Although I’ve used Finale in the past, I choose to notate everything by hand. I think it gives my scores a unique character. Call me superstitious, but with all my handmade idiosyncracies left intact, I really believe that my imperfect stokes—maybe a hairline off in placement versus pro-grade engraving—does affect a musician’s interpretive sensibilities. At the very least, I know that I can better engage and inspire performers by creating highly visual scores on good ol’ manuscript paper. And after the original is made, go ahead and digitize—scan it, make a JPEG, photocopy, whatever—my penmanship stays intact.
The art of letter writing is anachronistic by today’s standards and diacriticals arranged in certain patterns in an email have replaced the heart-dotted “i” that once adorned juvenile love notes. But there’s no denying that handwriting says something about the author’s personality. People are going to continue to study graphology, even if it eventually becomes only a forensic or archeological study. As technology progresses ever further into our lives, we might soon be asking each other: What font do you use for your signature?
I’m not saying that great art can’t be created using bytes and pixels.

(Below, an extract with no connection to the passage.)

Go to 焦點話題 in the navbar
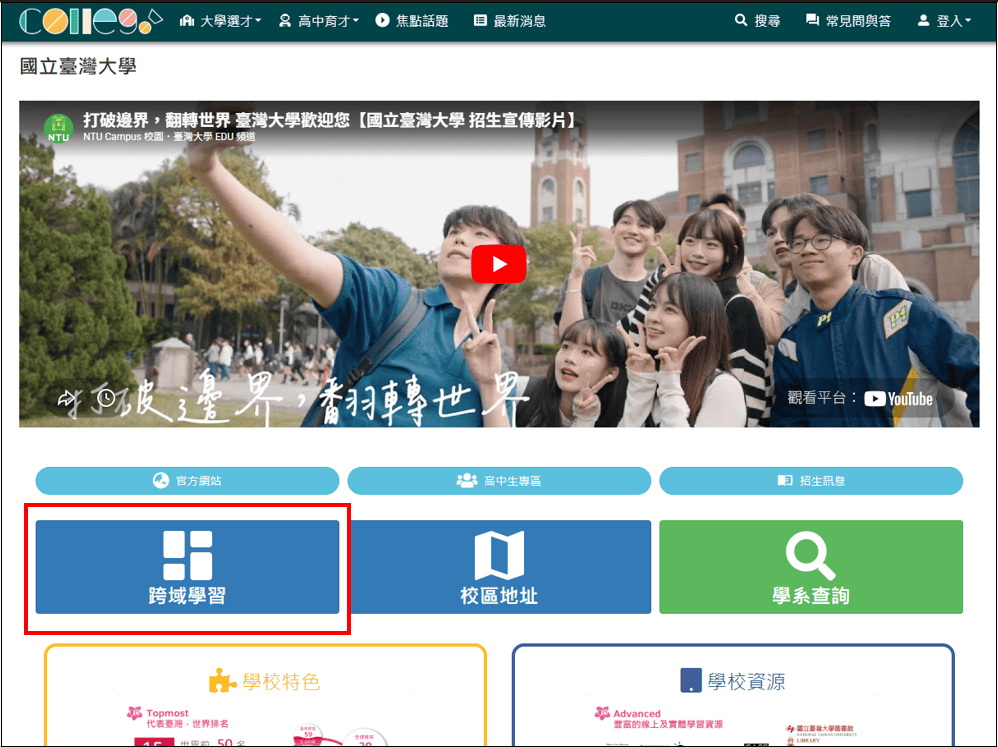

But even in the fickle art world, it seems media art is less concerned with its own technology and convenience, and artists keep picking up paintbrushes. Just imagine if Luigi Nono had sat down at a Macintosh 512Ke to create his Post-prae-ludium per Donau. Would he have delivered a dot-matrix masterpiece? Perhaps. However, in the grand scheme of things, I much prefer that his chaotic scribbles coalesce into a beautifully cryptic and colorful score, suitable for framing.